As with anyone serious about his or her Catholic faith, it is necessary for us to want to learn more and develop a better understanding of what our Catholic Church teaches.  The pope seems to encourage an intelligent and prayerful discussion of contemporary topics in light of the Gospel.

Fr. Ed Namiotka

Tuesday, April 5, 2016

'Nova Nation

Dear Parishioners,

I have already told many people that my three brothers, my sister and one of my sisters-in-law all graduated from Villanova University.  Do you want to know what I was doing last Monday night?  I’ll give you three guesses, and the first two don’t count.  'Nova Nation.

God bless my parents and their support of Catholic education because all of my siblings and I attended Catholic elementary (St. Ann’s, Wildwood), high school (Wildwood Catholic) and college.  (I happened to enter St. Charles Borromeo Seminary, Wynnewood, Pennsylvania for college, just slightly down Lancaster Pike from Villanova.  This was followed by four years at Mt. St.
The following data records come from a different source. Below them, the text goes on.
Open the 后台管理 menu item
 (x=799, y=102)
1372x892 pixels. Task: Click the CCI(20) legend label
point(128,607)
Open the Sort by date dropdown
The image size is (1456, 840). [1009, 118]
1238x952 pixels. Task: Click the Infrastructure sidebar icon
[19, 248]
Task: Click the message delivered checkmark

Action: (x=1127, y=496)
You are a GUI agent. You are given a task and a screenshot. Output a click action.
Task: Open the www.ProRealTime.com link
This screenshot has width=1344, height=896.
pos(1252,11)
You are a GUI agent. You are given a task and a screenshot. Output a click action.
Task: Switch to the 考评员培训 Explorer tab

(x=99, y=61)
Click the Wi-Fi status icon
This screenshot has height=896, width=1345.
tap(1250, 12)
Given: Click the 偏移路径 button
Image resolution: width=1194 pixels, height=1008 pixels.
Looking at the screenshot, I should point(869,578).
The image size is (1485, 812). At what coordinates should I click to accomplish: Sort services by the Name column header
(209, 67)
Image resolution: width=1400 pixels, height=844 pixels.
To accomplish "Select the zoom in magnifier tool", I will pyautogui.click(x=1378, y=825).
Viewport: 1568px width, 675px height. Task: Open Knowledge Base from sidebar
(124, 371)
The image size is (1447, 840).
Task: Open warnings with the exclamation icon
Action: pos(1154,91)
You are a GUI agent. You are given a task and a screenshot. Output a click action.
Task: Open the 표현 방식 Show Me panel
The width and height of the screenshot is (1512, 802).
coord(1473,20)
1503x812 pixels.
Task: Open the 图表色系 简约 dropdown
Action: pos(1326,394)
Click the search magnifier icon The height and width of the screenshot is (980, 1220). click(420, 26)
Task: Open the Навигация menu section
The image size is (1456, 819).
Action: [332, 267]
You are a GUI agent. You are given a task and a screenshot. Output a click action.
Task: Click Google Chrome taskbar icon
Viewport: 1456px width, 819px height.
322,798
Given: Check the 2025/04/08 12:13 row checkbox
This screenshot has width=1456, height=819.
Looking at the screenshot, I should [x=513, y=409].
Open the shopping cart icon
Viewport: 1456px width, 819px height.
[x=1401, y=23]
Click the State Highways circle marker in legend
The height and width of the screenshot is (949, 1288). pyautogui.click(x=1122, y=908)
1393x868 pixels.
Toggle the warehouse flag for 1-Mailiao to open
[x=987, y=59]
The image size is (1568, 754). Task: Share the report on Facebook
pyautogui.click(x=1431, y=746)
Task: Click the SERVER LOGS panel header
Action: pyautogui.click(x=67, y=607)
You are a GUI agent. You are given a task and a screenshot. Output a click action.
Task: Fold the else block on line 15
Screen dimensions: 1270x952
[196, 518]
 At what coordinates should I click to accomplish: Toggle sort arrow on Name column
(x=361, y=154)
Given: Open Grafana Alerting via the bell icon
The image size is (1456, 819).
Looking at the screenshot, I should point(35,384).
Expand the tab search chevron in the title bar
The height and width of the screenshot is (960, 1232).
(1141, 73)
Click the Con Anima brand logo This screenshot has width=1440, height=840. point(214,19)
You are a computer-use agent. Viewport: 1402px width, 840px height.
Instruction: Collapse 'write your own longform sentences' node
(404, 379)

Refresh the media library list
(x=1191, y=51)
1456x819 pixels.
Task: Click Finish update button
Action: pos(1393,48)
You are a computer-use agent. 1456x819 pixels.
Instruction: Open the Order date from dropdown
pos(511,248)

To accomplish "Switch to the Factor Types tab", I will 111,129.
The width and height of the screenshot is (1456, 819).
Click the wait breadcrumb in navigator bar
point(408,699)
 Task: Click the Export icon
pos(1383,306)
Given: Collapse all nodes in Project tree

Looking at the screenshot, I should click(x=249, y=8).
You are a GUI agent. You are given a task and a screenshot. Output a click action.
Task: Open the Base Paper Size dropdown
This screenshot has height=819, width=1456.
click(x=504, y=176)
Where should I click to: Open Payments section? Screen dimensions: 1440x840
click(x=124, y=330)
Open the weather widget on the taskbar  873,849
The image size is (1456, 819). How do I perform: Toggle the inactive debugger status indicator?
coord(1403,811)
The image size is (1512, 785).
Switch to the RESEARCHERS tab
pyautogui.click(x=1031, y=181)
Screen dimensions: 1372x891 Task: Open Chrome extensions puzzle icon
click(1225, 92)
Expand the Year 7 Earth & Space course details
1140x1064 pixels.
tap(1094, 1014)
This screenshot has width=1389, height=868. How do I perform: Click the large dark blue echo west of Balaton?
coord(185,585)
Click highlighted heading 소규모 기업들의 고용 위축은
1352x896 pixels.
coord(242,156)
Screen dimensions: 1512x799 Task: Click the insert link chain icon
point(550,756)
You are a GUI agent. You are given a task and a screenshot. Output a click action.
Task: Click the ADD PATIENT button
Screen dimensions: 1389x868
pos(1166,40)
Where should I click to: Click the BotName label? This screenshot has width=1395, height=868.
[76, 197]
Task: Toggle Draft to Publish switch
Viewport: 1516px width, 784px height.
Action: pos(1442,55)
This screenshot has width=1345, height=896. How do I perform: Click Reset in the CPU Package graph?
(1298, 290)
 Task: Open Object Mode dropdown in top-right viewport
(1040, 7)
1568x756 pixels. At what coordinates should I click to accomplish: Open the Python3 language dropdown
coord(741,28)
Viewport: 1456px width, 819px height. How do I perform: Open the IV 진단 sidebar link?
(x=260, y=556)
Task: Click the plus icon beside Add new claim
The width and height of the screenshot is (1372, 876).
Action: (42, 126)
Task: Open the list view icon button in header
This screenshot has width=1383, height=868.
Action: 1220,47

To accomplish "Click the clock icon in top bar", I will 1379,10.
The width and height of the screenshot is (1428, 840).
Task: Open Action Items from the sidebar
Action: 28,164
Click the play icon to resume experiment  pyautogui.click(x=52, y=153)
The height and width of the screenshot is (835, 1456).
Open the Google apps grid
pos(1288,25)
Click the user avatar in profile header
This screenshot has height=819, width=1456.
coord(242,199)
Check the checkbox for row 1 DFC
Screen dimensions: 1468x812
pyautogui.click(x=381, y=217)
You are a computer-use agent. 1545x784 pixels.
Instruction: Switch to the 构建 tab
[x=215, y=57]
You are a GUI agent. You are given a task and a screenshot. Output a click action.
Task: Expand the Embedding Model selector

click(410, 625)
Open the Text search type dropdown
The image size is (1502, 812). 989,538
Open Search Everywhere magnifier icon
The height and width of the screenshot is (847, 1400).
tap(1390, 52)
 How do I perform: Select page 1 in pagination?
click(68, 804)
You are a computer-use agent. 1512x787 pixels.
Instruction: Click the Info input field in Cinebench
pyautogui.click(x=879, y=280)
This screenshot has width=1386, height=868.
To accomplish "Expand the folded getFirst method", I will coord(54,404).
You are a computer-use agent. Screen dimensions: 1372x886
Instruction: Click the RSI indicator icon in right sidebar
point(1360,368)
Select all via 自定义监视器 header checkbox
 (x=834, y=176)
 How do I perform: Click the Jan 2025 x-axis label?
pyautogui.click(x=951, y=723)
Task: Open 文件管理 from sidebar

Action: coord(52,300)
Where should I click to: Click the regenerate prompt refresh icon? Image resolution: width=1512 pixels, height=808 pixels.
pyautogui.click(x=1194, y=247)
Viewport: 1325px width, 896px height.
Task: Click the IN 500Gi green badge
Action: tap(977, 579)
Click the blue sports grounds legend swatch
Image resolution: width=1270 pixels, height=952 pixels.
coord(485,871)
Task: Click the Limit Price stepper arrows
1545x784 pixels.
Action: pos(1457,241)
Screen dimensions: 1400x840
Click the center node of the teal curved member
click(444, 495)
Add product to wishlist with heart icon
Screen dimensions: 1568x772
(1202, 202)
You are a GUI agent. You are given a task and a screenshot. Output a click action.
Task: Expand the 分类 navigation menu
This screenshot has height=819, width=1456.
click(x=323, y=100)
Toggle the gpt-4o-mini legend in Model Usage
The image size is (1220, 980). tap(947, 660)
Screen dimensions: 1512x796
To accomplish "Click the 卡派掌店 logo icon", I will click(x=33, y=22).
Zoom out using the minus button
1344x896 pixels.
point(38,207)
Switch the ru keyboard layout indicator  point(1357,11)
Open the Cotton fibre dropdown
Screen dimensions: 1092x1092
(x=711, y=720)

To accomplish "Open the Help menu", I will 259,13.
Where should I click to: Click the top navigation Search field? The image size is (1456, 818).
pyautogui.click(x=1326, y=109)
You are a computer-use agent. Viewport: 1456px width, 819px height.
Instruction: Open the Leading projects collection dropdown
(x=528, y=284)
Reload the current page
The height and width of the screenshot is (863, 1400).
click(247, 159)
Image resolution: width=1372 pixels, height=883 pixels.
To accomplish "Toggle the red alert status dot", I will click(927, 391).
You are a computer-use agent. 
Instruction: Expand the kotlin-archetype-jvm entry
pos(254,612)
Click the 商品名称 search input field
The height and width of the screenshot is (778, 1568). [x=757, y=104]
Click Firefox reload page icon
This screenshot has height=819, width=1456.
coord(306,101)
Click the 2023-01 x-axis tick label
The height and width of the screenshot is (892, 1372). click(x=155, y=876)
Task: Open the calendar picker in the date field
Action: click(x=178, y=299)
Mary’s Seminary in Emmitsburg, Maryland for my graduate studies.)  There was never really an option for us.  We were supposed to attend Catholic school.

Personally, I spent twenty years of my Priesthood formally assigned to Catholic schools.  I was involved with every task from teacher, to chaplain, to guidance counselor, to assistant principal, to principal and school president.  Sadly, I watched as two of my former schools were closed.

Lots have changed regarding Catholic schools, including people’s attitudes toward Catholic education.  Tuition rates are much more expensive.  Gone are the days of multiple religious sisters in every Catholic school.  Combine this with the property taxes in the state of New Jersey and a sluggish economy.  Frequently people find money and household budgets extremely tight.  Choices are made and Catholic school is not always an option for families for various reasons.

With all of this said, was Catholic school the right choice for meI know so, without a doubt.  I credit my vocation to the priesthood, in large part, to my Catholic school background.  I also state definitively that no Catholic school is perfect and meant for everyone.  I had my share of good and bad teachers over the years.  I saw all too many people view Catholic schools as an escape from poor public schools in a particular district.  Disappointingly, not everyone practiced their Catholic faith while attending a Catholic school.  This created a type of dichotomy in the household—Catholic school during the week but no church, no Mass attendance on Sunday.  Mixed message?

Granted, while Catholic schools are, in various ways, imperfect and unfortunately costly, they are still one of the best tools to help carry on the Catholic faith.  Yes, the education is excellent, the discipline superior, and the family atmosphere priceless.  Yet, can we ever put a value on the formation of someone’s eternal soul?  Catholic schools encourage prayer, a relationship with Jesus Christ, a study of the faith, a moral code to live by, service to the community, and seek to form the whole person—body, mind and soul.  Their goal—our goal—is to help develop a well-rounded, Christian lady or gentleman.  We desire to give them the tools that they will need for life and its many difficult decisions.  Catholic schools, needless to say, always need to be true to their identity.

Maybe children do not always appreciate what was given them when they are young.  I am not sure that I always did.  That’s the essence of being an immature child.  Looking back, however, I am grateful for the sacrifices of my parents and others who allowed me to experience a Catholic school as an important part of my faith formation.  I am pretty sure my Priesthood vocation was nurtured there.

Getting back to Villanova for a moment, congratulations on a national men’s basketball championship!  You made us all proud.  (Secretly, you had the Catholic advantage playing the final game on the Solemnity of the Annunciation of Our LordJust saying!)